To Journal or to Tweet

I love to write. I have loved to write since my 8th grade English teacher, Mrs. Koch, insisted we keep a weekly journal (corny, yes). I remember writing about California landscapes and foggy ocean days, nothing too complex. But the thrill of conceptualizing the landscapes and the brilliant days, inspired me. I have continued to keep journals for decades: during junior year abroad at Freiburg University, describing many beer fests and wine fests and the international students and our travels. Throughout the years I emoted on paper, trying to problem solve. Stories of boyfriends, women friends and husband and family. I especially took time to write about the angst with my parents, and brothers. Writing about relationships can be rich and deep. There are endless entanglements and writing, hopefully, helps unentangle them.

My work has always included writing: reports, grants, analyses, evaluations and training development. It means lots of rewrites and edits/. Writing means endless emails, to groups and individuals – creating communication. It can be the most fulfilling part of my work.

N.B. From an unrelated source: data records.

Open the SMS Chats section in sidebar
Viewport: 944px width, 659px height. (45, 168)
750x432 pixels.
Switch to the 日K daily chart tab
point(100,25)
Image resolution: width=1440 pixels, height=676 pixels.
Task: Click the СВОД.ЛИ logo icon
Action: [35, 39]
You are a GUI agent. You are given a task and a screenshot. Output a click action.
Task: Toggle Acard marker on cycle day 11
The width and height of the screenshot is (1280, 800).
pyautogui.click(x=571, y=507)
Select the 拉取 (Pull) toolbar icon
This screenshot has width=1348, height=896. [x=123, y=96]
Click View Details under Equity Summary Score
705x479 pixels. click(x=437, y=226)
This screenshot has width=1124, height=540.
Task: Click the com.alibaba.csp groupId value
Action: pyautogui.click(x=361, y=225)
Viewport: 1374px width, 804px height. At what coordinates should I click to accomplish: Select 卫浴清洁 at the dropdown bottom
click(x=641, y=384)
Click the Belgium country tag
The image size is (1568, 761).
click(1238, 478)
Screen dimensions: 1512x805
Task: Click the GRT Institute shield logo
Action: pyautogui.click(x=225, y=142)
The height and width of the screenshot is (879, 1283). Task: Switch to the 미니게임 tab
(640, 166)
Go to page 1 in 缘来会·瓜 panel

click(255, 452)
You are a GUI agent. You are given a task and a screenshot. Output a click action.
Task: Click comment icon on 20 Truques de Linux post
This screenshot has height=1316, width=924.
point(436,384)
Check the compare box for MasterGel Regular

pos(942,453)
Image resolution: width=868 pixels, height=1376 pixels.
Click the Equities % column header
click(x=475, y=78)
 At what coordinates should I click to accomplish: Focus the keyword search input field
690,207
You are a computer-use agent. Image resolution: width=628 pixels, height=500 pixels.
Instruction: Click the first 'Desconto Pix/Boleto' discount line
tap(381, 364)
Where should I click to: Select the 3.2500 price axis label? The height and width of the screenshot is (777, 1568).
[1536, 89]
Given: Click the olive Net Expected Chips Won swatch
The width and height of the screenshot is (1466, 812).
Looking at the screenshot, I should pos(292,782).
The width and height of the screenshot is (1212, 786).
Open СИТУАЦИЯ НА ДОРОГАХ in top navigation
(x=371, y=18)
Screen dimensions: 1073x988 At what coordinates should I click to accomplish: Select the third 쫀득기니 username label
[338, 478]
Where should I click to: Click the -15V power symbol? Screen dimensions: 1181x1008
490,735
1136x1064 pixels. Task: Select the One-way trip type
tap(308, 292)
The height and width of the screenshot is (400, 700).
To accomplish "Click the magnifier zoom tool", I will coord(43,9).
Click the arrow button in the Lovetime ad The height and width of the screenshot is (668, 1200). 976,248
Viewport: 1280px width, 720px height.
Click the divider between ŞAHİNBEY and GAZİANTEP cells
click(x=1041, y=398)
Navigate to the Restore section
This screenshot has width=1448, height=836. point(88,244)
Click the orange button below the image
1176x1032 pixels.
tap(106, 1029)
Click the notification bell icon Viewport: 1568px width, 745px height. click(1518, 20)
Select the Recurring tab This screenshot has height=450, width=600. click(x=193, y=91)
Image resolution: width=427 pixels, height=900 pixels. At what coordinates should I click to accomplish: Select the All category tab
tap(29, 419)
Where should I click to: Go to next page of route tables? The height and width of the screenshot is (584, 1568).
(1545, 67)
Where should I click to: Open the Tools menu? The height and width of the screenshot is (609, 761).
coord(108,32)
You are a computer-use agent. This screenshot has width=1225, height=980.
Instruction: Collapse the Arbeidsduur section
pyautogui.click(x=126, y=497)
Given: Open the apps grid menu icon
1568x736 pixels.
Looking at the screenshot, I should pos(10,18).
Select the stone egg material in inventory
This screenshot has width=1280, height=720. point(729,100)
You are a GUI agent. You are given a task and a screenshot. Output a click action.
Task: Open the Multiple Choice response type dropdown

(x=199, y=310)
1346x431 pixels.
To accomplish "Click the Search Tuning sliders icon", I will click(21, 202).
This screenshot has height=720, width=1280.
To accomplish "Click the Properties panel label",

But writing is so much more. Remember Oprah’s grateful Journals, turning us on to valuing the positive in our lives. Writing can also mean learning to write collaboratively. Collaborative writing can make you soar when you draft and edit the right words together. Sometimes, you may find you are writing by committee, which means having the patience to slog through and write by committee. But by developing a cooperative committee, it is possible to develop creative cooperative work.

Writing is not just 140 characters on twitter, though there can be an art to refining those 140 characters into a well-crafted tweet. Writing is not commenting on your nieces’s 100th picture of her new baby. However, social media has a place in our current communications and will continue to do so in many formats for years to come.